Definition of 'Ethics' from onlinedictionary.com
Considering the ethics of theatre practices has, conversely, been quite confusing for me. If ethics is a moral principle governing an activity, then what is the morality of theatre?
In beginning this task we were advised to think about this free from reference to documents or discussion, relying wholly on our own thoughts. So here goes...
* Theatre is Art, therefore do ethical considerations have a place in art? I'm not so sure... if the purpose of 'art' is to make us think, advance a change, shine a light on society, or simply entertain then surely we don't need to consider what is supposed to be 'right' or 'wrong' in the eyes of the audience?
* The ethical consideration of the artist is to follow their own sense of morality: if the playwrights' purpose in creating a play is to expose, say, domestic violence, then the writer must be guided by their own sense and experience. If they draw upon any others first hand experience they must respect the privacy of the person in question and take into account their thoughts on the staging and presentation of the subject. The consideration to the audience must be to make it clear beforehand the sensitive content of the production; the difficulty here would be in making the content explicit without patronizing a potential audience, or giving away the crux of the play.
* A director or producer has an ethical duty to the playwright: to stage their works in a way that stays true to the script and original intentions of the action. However how would this work when making changes to the original? Any editing must be done in a sensitive way so as not to loose the messages conveyed through the script - if a director takes a different message from the piece than that which may have been originally intended, it must be supported and carried through the whole production (i.e. Lady MacBeth can be portrayed as either a Machiavellian manipulator, or a fame-hungry 'wannabe' or as a sympathetic character: whichever interpretation Shakespeare originally intended has been lost through time, yet whichever the director chooses to take, they have an ethical duty to adhere to their interpretation)

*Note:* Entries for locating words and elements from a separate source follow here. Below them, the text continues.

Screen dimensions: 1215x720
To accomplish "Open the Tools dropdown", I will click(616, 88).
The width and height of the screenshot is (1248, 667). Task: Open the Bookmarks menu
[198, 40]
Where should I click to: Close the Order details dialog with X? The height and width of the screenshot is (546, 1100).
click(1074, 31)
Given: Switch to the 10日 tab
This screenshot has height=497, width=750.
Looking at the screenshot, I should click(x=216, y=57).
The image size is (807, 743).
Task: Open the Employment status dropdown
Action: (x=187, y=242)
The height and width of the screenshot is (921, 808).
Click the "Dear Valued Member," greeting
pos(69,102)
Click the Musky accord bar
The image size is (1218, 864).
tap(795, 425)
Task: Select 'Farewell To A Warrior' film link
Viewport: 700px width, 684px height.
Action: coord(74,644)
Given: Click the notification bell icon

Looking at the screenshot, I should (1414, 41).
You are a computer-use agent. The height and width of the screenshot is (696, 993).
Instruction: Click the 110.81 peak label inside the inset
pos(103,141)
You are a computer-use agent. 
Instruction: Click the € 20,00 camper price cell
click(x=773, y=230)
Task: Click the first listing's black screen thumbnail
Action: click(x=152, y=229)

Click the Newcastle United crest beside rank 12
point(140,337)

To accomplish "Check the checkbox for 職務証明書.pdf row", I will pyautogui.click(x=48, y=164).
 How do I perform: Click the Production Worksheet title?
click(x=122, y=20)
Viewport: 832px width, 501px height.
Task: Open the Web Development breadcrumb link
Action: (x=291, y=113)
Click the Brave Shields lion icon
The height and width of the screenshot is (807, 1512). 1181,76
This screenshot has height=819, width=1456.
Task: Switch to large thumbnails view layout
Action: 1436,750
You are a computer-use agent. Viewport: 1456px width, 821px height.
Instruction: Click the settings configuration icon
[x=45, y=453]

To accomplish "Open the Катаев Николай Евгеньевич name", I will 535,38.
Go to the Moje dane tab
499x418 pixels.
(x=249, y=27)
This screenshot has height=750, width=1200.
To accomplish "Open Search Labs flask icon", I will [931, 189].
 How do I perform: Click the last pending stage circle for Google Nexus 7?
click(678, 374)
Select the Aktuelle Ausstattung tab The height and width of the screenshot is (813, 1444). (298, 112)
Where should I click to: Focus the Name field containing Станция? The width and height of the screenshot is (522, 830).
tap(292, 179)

* A dramaturge working with a writer has an ethical duty to listen to the writers intentions: if they are advising on a script it must be with the consideration of the writers original ideas and they must not try to change or alter the direction of a work based on their own prejudices or preconceptions. When reading a new script they must adhere to the same code, and approach a new work with the same openness of thought. When working with directors they must respect the directors vision and not try to change the shape of the production (maybe unless they felt the directors vision was veering too far from the writers intention, especially in the creation of new works)
* Those working in any aspect of theatre and production surely have an ethical duty to the theatre itself: to make the production the very best in can be regardless of personal issues.
All of the (very rambling) thoughts above are very much a 'code of practice' as opposed to a 'code of morality' - what is interesting to me is that often a practice may be in conflict with an individuals sense of morality. For example, a dramaturg working with a playwright who may be writing a production that shows, say, a paedophile in a sympathetic light. The dramaturg may be morally opposed to this interpretation, yet must put personal ethics aside and adhere to the ethics of their profession which would be to approach the work with an open mind, free of prejudices.
What do you think is greater? Personal or Professional ethics? There have been many documented occasions when the two collide (Catholic nurses refusing to carry out abortions, for example). It's a fascinating subject with very few 'black or white' areas.